Reading passage Start Marker
That means that your Uncle Joe cannot give you (or sell you) his S&W without running the transaction through an FFL-dealer. Nor can you buy a gun from Sam, nor Chris, nor Wendy without that dealer's assistance (which they will render for a fee, of course.) This is something that Badger Guns backs 100%, by the way.
(The text is not clear; that proposal COULD include rifles and shotguns, too.)
Here is a case of "Show, not Go" inanity:
To track guns being used in multiple crimes, Governor Doyle is proposing required ballistic fingerprinting, a technique that matches marks made by a bullet when fired from a gun with marks on the inside of the barrel of the gun, creating a trail for law enforcement to track down both guns and criminals. Under this legislation, the state would require all firearms sold in Wisconsin to provide fired cases for DOJ to keep a record of the firearm’s fingerprints, to access during criminal investigations. This step would allow the state to build up a comprehensive database of ballistic fingerprints, and more resources to track violent criminals.
We know that criminals, by and large, are idiots. But some are not complete idiots--meaning that they can apply a rat-tail file to the chamber and/or barrel of a gun to change the "fingerprint" at will--several times in one day, if they want to. (They can also purchase replacement barrels/receivers from any one of several dozen vendors.)
And, of course, that law will add a cost, whether to the manufacturer or dealer, which will be passed on to the buyers--not to mention the cost to the State for warehousing all those records.
A lot of silliness because it's easily and totally defeat-able with a lousy $6.00 file.
This next one may make sense (again bearing in mind that details count:)
Governor Doyle is proposing legislation that would prohibit the possession and purchase of a firearm for an individual who has been convicted of a misdemeanor that involved a firearm. Additionally, Governor Doyle is proposing to prohibit sales of handguns to individuals under the age of 21, to help keep guns out of the hands of the state’s young people.
Can't purchase a pistol, but you CAN use one to kill the enemy in a war...Can't purchase a pistol but you CAN vote...Hmmmmm. UPDATE: Currently, no one under 21 years of age may legally purchase a HANDGUN in Wisconsin. Doyle will prohibit sale of ALL GUNS to people under 21, including .22LR rifles, shotguns, etc. So forget about recreational or target-shooting (or varmint control) until you're over 21.
That provision is pure crap. There are far too many good target-shooter contestants (Olympics, anyone?) who begin their avocation's training regime at the age of 12 or so; and far too many rural youth who shoot trap, or control critters. This should not fly, and I doubt that it will.
As to the 'gun-involved' misdemeanors: who was in possession of the gun during the act? Seems to me that if there are differing indictments leveled against various parties who were part of a 'gang,' then this will be a nightmare for enforcement.
DarthDoyle's "fingerprint" scheme was used by the State of Maryland.
It was so effective that the Maryland State Police requested that the State abandon the program after only 5 years.
An Associated Press story from 2005 reported, "...a state police report says such 'fingerprinting' has not helped a single criminal investigation. The superintendent of Maryland State Police says, 'The system really is not doing anything."
But hey! Darth's going to raise taxes, so wasting several million dollars won't be a big deal.
Reading passage End Marker
Answer these questions using the commentary on Governor Doyle's gun proposals.
1. What would all firearms sold in Wisconsin have to provide to DOJ under the ballistic fingerprinting proposal?
2. After how many years did the Maryland State Police ask the State to abandon its program?
3. What does the commentary say a criminal could use to change a gun's "fingerprint"?
Dataset content Start Marker
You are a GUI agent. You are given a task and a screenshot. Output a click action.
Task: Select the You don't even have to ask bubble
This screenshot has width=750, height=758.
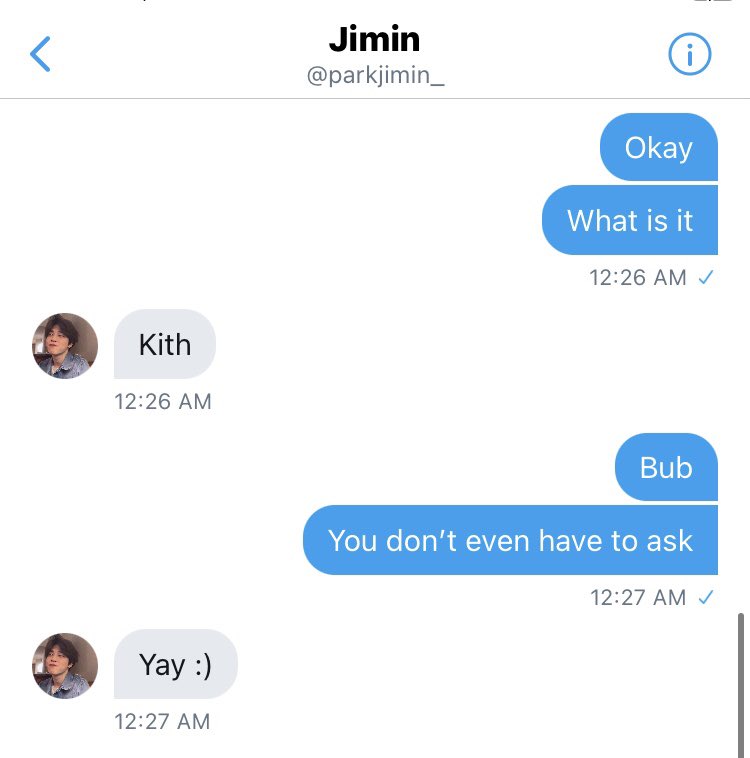point(510,540)
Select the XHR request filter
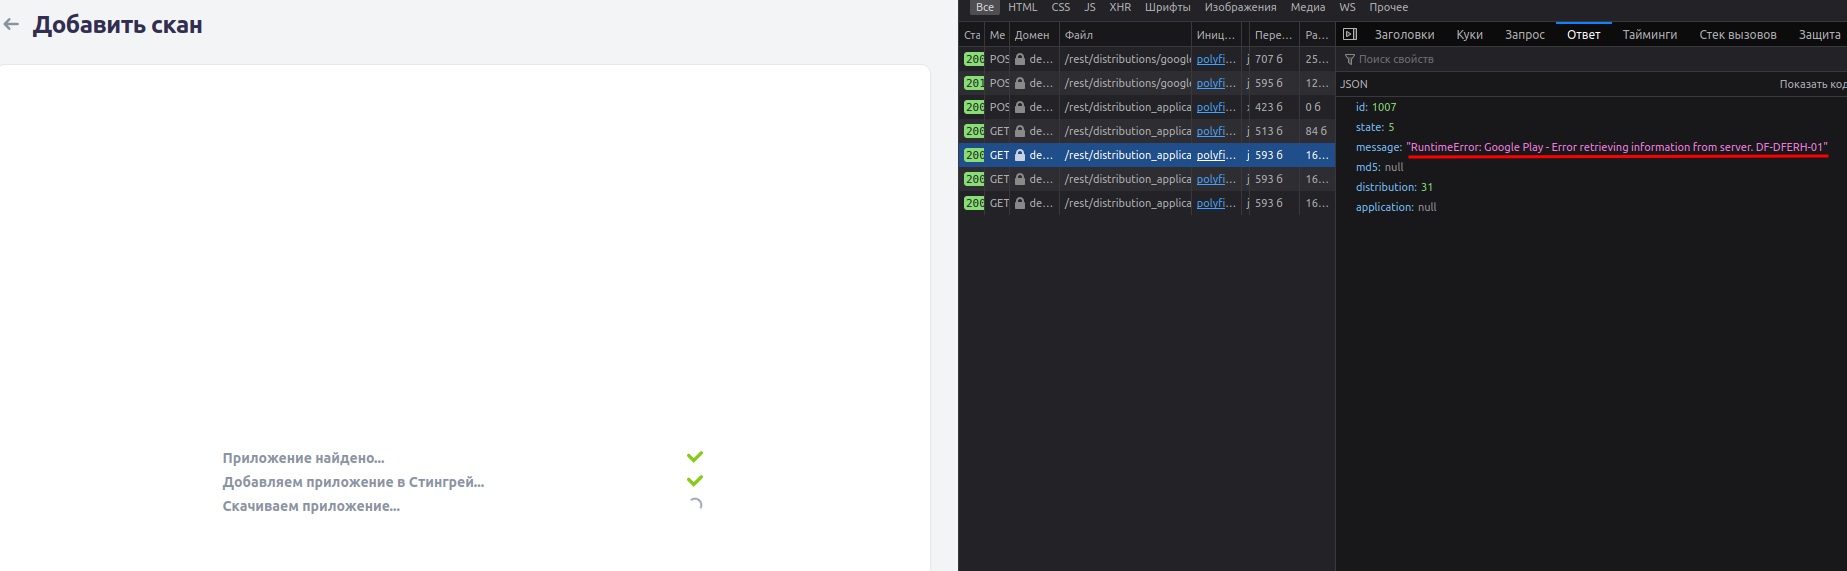The image size is (1847, 571). click(1120, 7)
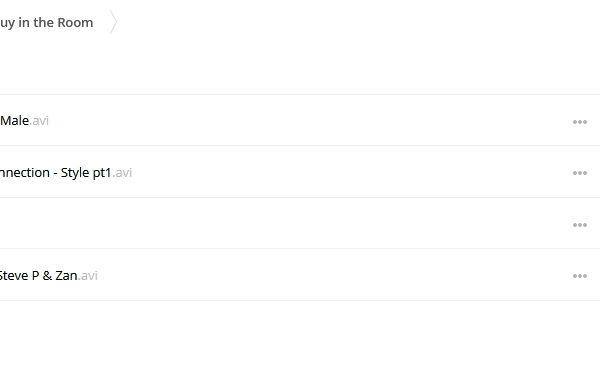Image resolution: width=600 pixels, height=366 pixels.
Task: Click the 'Style' word in second file name
Action: pos(75,173)
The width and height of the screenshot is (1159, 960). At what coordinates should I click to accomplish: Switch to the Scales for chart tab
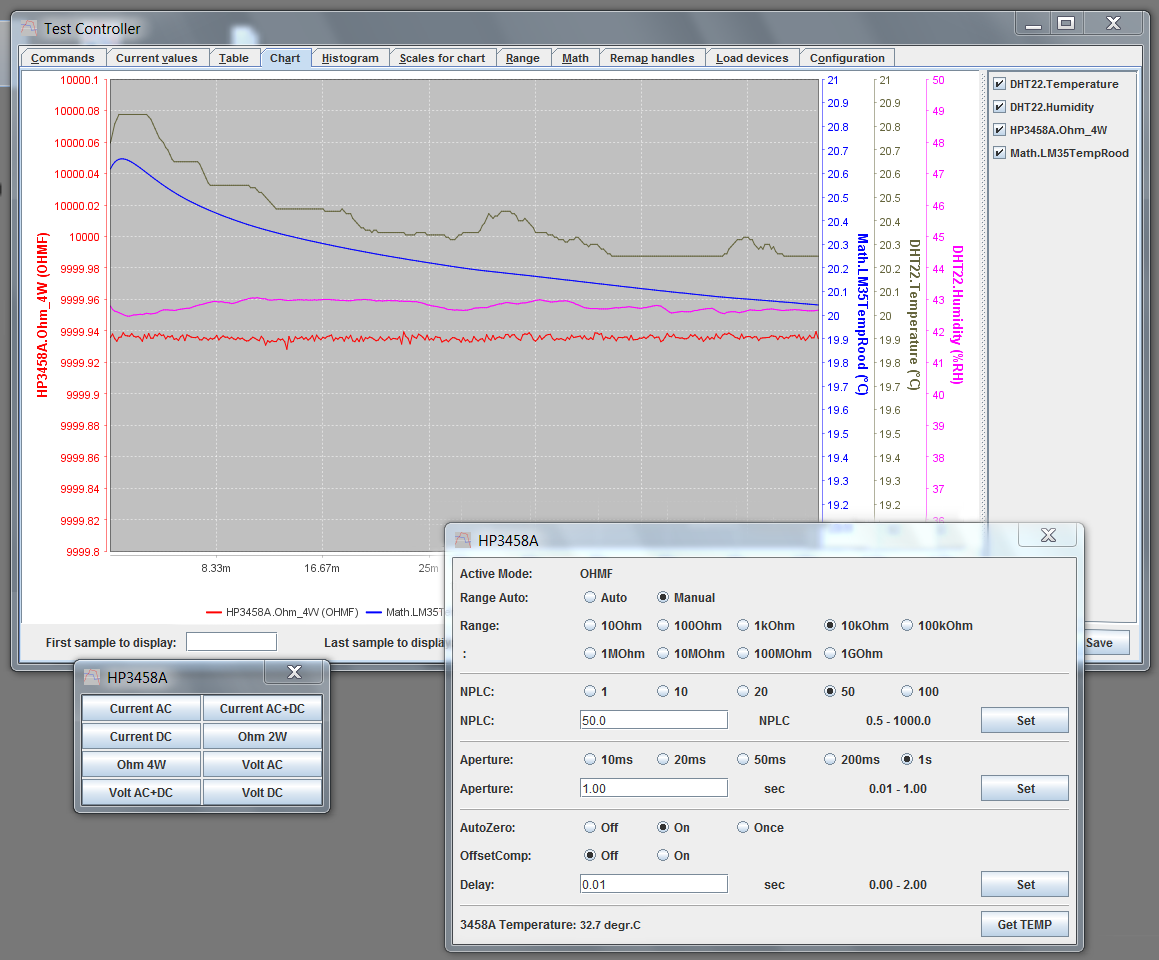442,58
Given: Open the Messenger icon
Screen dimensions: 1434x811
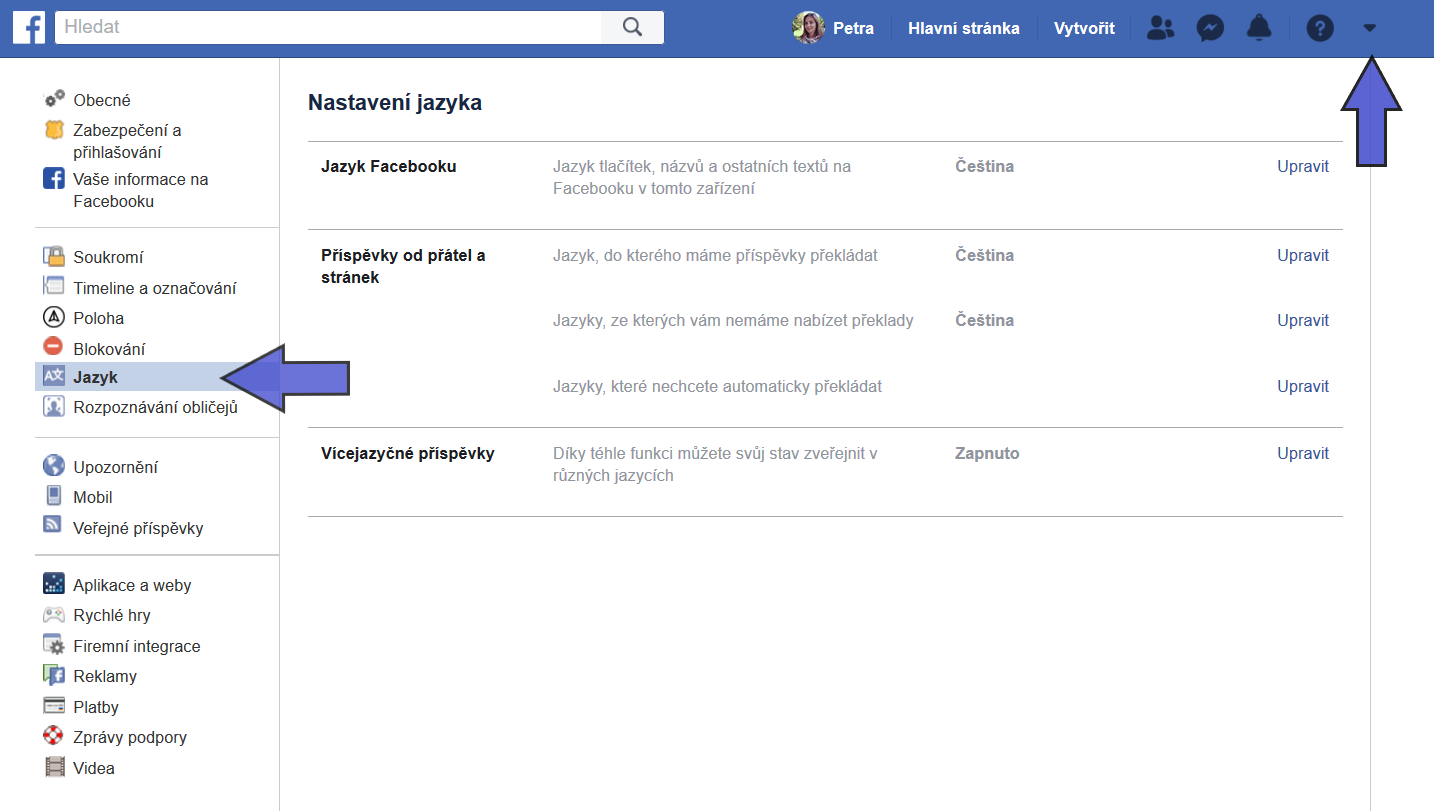Looking at the screenshot, I should point(1210,28).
Dataset content End Marker
• _Problem solution_:
1. Fired cases
2. Five years
3. A rat-tail file, applied to the chamber and/or barrel